One year ago and some odd days back, the Fort Hood shooting took place. Rather than write a fluff piece concerning the ‘heroes’ that died that day, (there were no heroes, just different types of victims) I’d rather write about the events that led up to the shooting, and how with a little different handling, it would have never happened. So let’s do that then, shall we?
The first thing to realize is that there is nothing all that ground-breaking about Hasan’s shooting spree. Workplace rage shootings happen all the time, and with increasing frequency as years go on. Fort Hood, the site of this particular shooting is located near Killeen Texas, where one of the deadliest shootings in America took place back in ’91. When an unemployed ex-Navy enlistee George Jo Hennard Jr, slammed his truck into a Luby’s and murdered 23 people with a pair of handguns (Hasan also used a pair of handguns during his shooting spree) before killing himself. Killeen held the dubious trophy of worst shooting in America until Virgina Tech student Seung-Hui Cho shot and killed 33 fellow students. Hasan graduated from Virgina Tech college in 1997, but their common education background isn’t the only thing they have in common. Like Seung-Hui Cho, Hasan was also harassed and bullied by his fellows.
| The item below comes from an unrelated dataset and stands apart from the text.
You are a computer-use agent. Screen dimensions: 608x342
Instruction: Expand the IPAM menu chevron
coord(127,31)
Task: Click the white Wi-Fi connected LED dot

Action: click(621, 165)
Hasan’s cousin told reporters that after the attack on September 11th, he was regularly bullied and abused by his military comrades. His cousin goes on to state that his resistance to deployment didn’t stem from the bullying, but rather during his experience counseling returning soldiers. Despite Hasan’s efforts to receive a discharge or an exemption from deployment, the army refused to budge as his pleas went unheard. With these previous attempts at trying to get the attention of the army, his other deeds; emailing terrorists, cruising the 7-11 in Al Qaeda garb, delivering lectures on how to treat infidels with boiling oil and beheadings all fall into place as final, desperate attempts to show someone, anyone that he was unfit for service and could not possibly be allowed to deploy.
In the end, he refused to wage war for the Army, and instead waged war on it. But Hasan’s shooting wasn’t unique in that regard either. Fort Hood, the largest military base in the United States is no stranger to its share of violence. Suicides have remained consistently high at Fort Hood, with them hitting record numbers this year. Since the invasion of Iraq and Afghanistan, more than 75 soldiers have taken their own lives from Fort Hood alone. The number of suicides are triple what the campaign casualties have been since the invasion of Iraq and Afghanistan in 2005. Living in Kileen isn’t a walk in the park either, with one of the nation’s lowest median incomes and one of the highest violent crime rates.
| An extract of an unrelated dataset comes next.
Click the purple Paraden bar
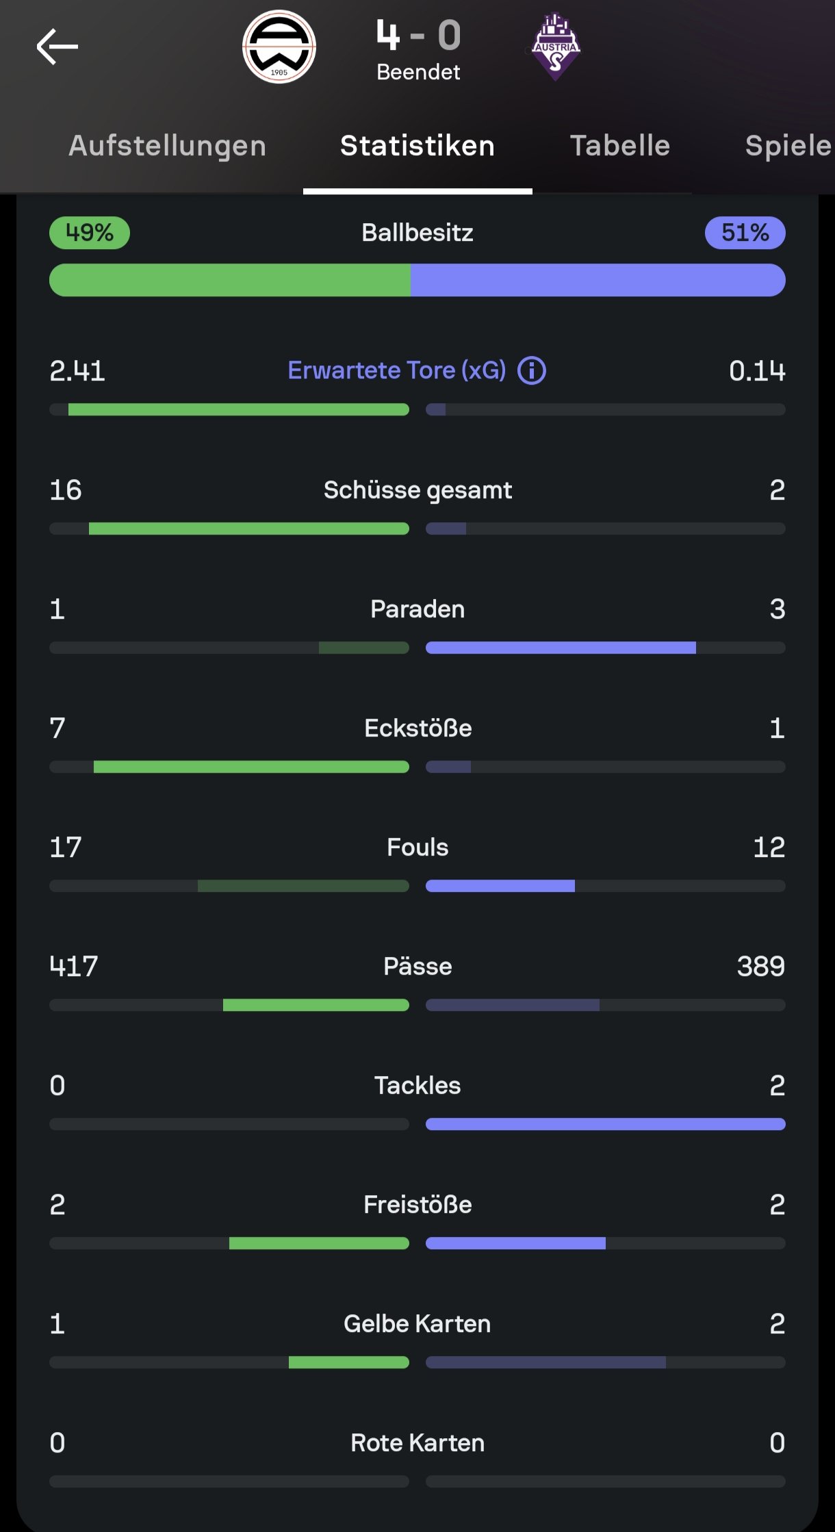The image size is (835, 1532). [561, 648]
The Army’s refusal to compromise in the slightest with Hasan is one of the most ignorant things they could have done. Had they actually budged in their position we wouldn’t be talking about this now, 13 people would still be alive, 30 wouldn’t have bullet holes in them, and Hasan could have lived happily ever after, or at least minus paralysis.
It is interesting that during the first few days of coverage over the shooting at Fort Hood that much was made about the incompetence of military bureaucracy, and suddenly that coverage vanished and the white-washed version cropped up like weeds. The version now majorly espoused by news networks that claims that the Army had no idea what was going on, and air-brushes over Hasan as a terrorist waiting for the Jihad-signal from his evil cave-dwelling masterminds. However, this view simply doesn’t make sense. Hasan’s attempt to reconcile in a hostile environment by any means possible before reaching the level of violence shows that this event is a work-place shooting rather than a terrorist act. In addition to this, his singling out of targets to fire on shows that this was, in fact, a workplace shooting. But the quick and two dimensional version of what happened is easier to swallow.
If you really want to get into it, the ‘official’ explanation makes the Army look damn silly and incompetent. If he was a bona-fide terrorist, then he was the most obvious terrorist I’ve ever seen. You expect me to believe that the very section of our armed forces who is among the most involved in fighting terrorism overseas can’t see a man going on about boiling the heads of infidels and getting in contact with terrorists on their own base and not take notice? If that is the case, if that really was what happened, then Beatle Bailey is a Five star General and the intelligence corps is made up of Inspector Clouseaus. But what’s easier to believe? That one of our most vaunted institutions screwed the pooch and now people are dead? Or that an evil Muslim snapped and yelled “Allahu Akbar” as he fired? As I’ve said before, it’s easier to blame the outliers of society than see a wrong committed by one of our ‘untouchable institutions’.
The only positive thing that can come out of this? That the Army at least admits to itself its shortcomings with Major Hasan, and seeks to prevent another tragedy like this one happening again.